| Source passage |
——
A poem comes asking me to reach my pen
Leaves into moments forgotten, face fallen,
When engrossed in my inane work I keep mum – (Miriyala Ramakrishna)

In a poem another poet explains how the letter is poetised and what poetry is:

The one
Kindling his pen everyday
With essence of versatile experience and Time
He alone
Abrading it with blood
Can poetise the letter
Walking on fire is poetry
Bearing the crown of thorns is poetry
A tear drop becoming a fiery orb is poetry
Terminating thirst and pangs of hunger is poetry – (Kamisetty Siva Sankar)

With a creator's confidence it is said that poetry is not unaligned:

If poetry were to be cut with logic
What remain are not ideas
Only fragments of words – (N. Udaya Bhaskar)

Childhood the idyllic time in man's life has been a favourite subject with poets in any period. Here is the conclusion of A letter to childhood:

Let's all invite childhood into the present and the future
Invoking childhood let's forge with invincible optimism
Let's keep sturdy humanism and puroty bubbling in childhood
Lets it shape it as a sun lamp to light up the nation... – (K. Kishore Kumar)

Childhood can make a poet pensive and sad too when children whose childhood has been snatched away mercilessly from them appear:

Whenever I set foot in that eating house
Either removing dirty cups or washing dirty crockery
At an age when he should be walking to the school with a slate
Blocking my way to joy he'd twist me then and there – (S. Shamimulla)

The elegiac mode is occasional but then it becomes compulsive when the mood comes. The sudden death of Godavari Sarma drew this from a grief–sticken friend:

At the juncture when friends like me have been proffering
heaps and heaps of good wishes and congratulations
never did we imagine you'd fall, back broken, on the highway – (Miriyala Ramakrishna)

Here is a poem on a poet lost to the world and to his friends, Ajanta:

Two wildernesses
Two weapons
Yawning on mirror
Empires two
Two great trees
Two great serpents
In a mob parallel
Diasopra tunnels two – (Burra Subrahmanyam)
——
| Exercise task 1 |
Reproduce, word for word, the part of the poetry passage that opens with the words "In a poem another" and closes with "(Kamisetty Siva Sankar)".
| Exercise task 2 |
Write the next part of the poetry passage, picking up right after its last quoted line.

| Given data |
——
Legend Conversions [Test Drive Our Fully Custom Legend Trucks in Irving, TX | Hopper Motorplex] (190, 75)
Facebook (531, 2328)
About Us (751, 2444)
——
| Answer 1 |
In a poem another poet explains how the letter is poetised and what poetry is:

The one
Kindling his pen everyday
With essence of versatile experience and Time
He alone
Abrading it with blood
Can poetise the letter
Walking on fire is poetry
Bearing the crown of thorns is poetry
A tear drop becoming a fiery orb is poetry
Terminating thirst and pangs of hunger is poetry – (Kamisetty Siva Sankar)

| Answer 2 |
The same subject, the same stimulus draws two different kinds of response, especially from poets. Here are two such on the subject of silence:

Silence is a penance
Silence is a refuge
Silence
A wepon for any man – (R.V.S. Sundaram)

I hate wearing silence, hate bearing it
Silence is poison gas–termite to the tree
Silence is hanging for man's being – (Kotam Chandrasekhar)

The awe admiration and adoration for revolution is really enthusing. When a sudden change is necessary and a total transformation is the need of the hour revolution is the answer, the solution according to many.

Time is my pen gun
Right from the forests of Srikakulam
Upto the mines og Singareni
There are reverberating thought explosions – (Radheya)

A selfless supreme sacrifice calls for a memorail, which springs out:

Rose (Rises)
Like a harvest
From Mother Earth's fields of gold
A red memorial
Making him immortal – (Phani Kumar)

For the revolutionary ideal does not die. Memories haunt such for a century:

Ideal is not a flower to drop at the noise of the gun
We are not the ones to divulge secrets in fear – (Sayyed Haneef)

The plight of the Bosnean women has drawn his response from a poet:

My blood boils with rage
My grief flows like a song of tears
Reverberates unremitting
In space beyond the universe
My mind is in a quest relentless
For ways to liberate Bosnean women – (Turlapati Rajeswari)

The plight of women, both in society and at home, in different conditions and various stages of life, as a subject worthy of exercising our thought is recognised by both women and men poets. Feminism need not necessarily by the exclusive domain of women alone. Not all men are misogynists and never all people are cynical. A sentence of death by hanging, pronounced by a court in United Arab Emirates, against a young woman who killed her employer for attempting to rape her provked this:

Yes ! Really ! Hanging is a must !
Even though a kid
Isn't a maid a maid !
Hang her and dump the body outside the outskirts
Let the corpse be paraded as a deterrent
Declare and prove : “honour is but a straw in life's struggle”
If honour and character don't go up the cross posit”
“Time cannot move”
Let this be included in textbooks
“Hired lives are ever others'” – (Seshabhattar Venkata Ramana)

A budding poet (still at college) brings out the lot of young women:

Helpless–abject
Callously apathetic
Howled, bawled at, or, persuaded
She orchestrates a song of unconcern
The one self–effacing
The one who lost herself on her own. – (Kompalli Poorna Vithal)

Men too have started looking with concern and sympathy into the condition of being a woman in a decadent age through their personae, a woman in this case:

With disinterested glass eyes where tears don't eddy
I'd be praying to god
“Don't you change this butterfly
Into a caterpillar again!” – (Chevuri Sriram)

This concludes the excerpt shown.